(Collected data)
**********

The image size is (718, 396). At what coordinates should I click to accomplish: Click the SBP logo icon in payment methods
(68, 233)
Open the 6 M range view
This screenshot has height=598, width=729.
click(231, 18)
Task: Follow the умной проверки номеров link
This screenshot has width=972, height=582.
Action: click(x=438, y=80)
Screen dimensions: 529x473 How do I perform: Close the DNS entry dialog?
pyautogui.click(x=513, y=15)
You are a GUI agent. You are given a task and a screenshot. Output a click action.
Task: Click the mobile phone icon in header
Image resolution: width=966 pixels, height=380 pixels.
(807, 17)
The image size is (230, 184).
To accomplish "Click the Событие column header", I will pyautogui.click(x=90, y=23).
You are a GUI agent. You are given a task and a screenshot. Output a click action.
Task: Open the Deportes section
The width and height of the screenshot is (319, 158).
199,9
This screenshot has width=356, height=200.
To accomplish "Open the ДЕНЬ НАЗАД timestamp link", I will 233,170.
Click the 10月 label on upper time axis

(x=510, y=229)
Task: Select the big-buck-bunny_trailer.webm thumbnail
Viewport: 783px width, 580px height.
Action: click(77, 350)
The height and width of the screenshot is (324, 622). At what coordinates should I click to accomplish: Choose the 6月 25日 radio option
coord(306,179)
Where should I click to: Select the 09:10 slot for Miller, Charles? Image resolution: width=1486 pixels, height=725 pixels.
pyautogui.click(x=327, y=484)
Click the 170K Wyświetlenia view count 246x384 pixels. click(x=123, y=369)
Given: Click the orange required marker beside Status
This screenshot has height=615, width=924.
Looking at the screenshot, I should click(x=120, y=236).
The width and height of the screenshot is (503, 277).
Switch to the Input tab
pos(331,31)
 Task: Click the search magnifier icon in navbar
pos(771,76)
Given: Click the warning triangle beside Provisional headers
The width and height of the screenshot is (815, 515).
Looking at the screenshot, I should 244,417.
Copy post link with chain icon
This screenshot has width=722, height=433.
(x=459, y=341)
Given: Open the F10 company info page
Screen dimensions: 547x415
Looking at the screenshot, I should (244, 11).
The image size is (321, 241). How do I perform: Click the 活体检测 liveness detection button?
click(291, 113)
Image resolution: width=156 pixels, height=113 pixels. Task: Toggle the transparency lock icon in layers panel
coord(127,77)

**********

● **Task**:
What is needed is a faithful transcription of every entry.

● **Response**:
The image size is (718, 396). At what coordinates should I click to accomplish: Click the SBP logo icon in payment methods
(68, 233)
Open the 6 M range view
This screenshot has height=598, width=729.
click(231, 18)
Task: Follow the умной проверки номеров link
This screenshot has width=972, height=582.
Action: click(x=438, y=80)
Screen dimensions: 529x473 How do I perform: Close the DNS entry dialog?
pyautogui.click(x=513, y=15)
You are a GUI agent. You are given a task and a screenshot. Output a click action.
Task: Click the mobile phone icon in header
Image resolution: width=966 pixels, height=380 pixels.
(807, 17)
The image size is (230, 184).
To accomplish "Click the Событие column header", I will pyautogui.click(x=90, y=23).
You are a GUI agent. You are given a task and a screenshot. Output a click action.
Task: Open the Deportes section
The width and height of the screenshot is (319, 158).
199,9
This screenshot has width=356, height=200.
To accomplish "Open the ДЕНЬ НАЗАД timestamp link", I will 233,170.
Click the 10月 label on upper time axis

(x=510, y=229)
Task: Select the big-buck-bunny_trailer.webm thumbnail
Viewport: 783px width, 580px height.
Action: click(77, 350)
The height and width of the screenshot is (324, 622). At what coordinates should I click to accomplish: Choose the 6月 25日 radio option
coord(306,179)
Where should I click to: Select the 09:10 slot for Miller, Charles? Image resolution: width=1486 pixels, height=725 pixels.
pyautogui.click(x=327, y=484)
Click the 170K Wyświetlenia view count 246x384 pixels. click(x=123, y=369)
Given: Click the orange required marker beside Status
This screenshot has height=615, width=924.
Looking at the screenshot, I should click(x=120, y=236).
The width and height of the screenshot is (503, 277).
Switch to the Input tab
pos(331,31)
 Task: Click the search magnifier icon in navbar
pos(771,76)
Given: Click the warning triangle beside Provisional headers
The width and height of the screenshot is (815, 515).
Looking at the screenshot, I should 244,417.
Copy post link with chain icon
This screenshot has width=722, height=433.
(x=459, y=341)
Given: Open the F10 company info page
Screen dimensions: 547x415
Looking at the screenshot, I should (244, 11).
The image size is (321, 241). How do I perform: Click the 活体检测 liveness detection button?
click(291, 113)
Image resolution: width=156 pixels, height=113 pixels. Task: Toggle the transparency lock icon in layers panel
coord(127,77)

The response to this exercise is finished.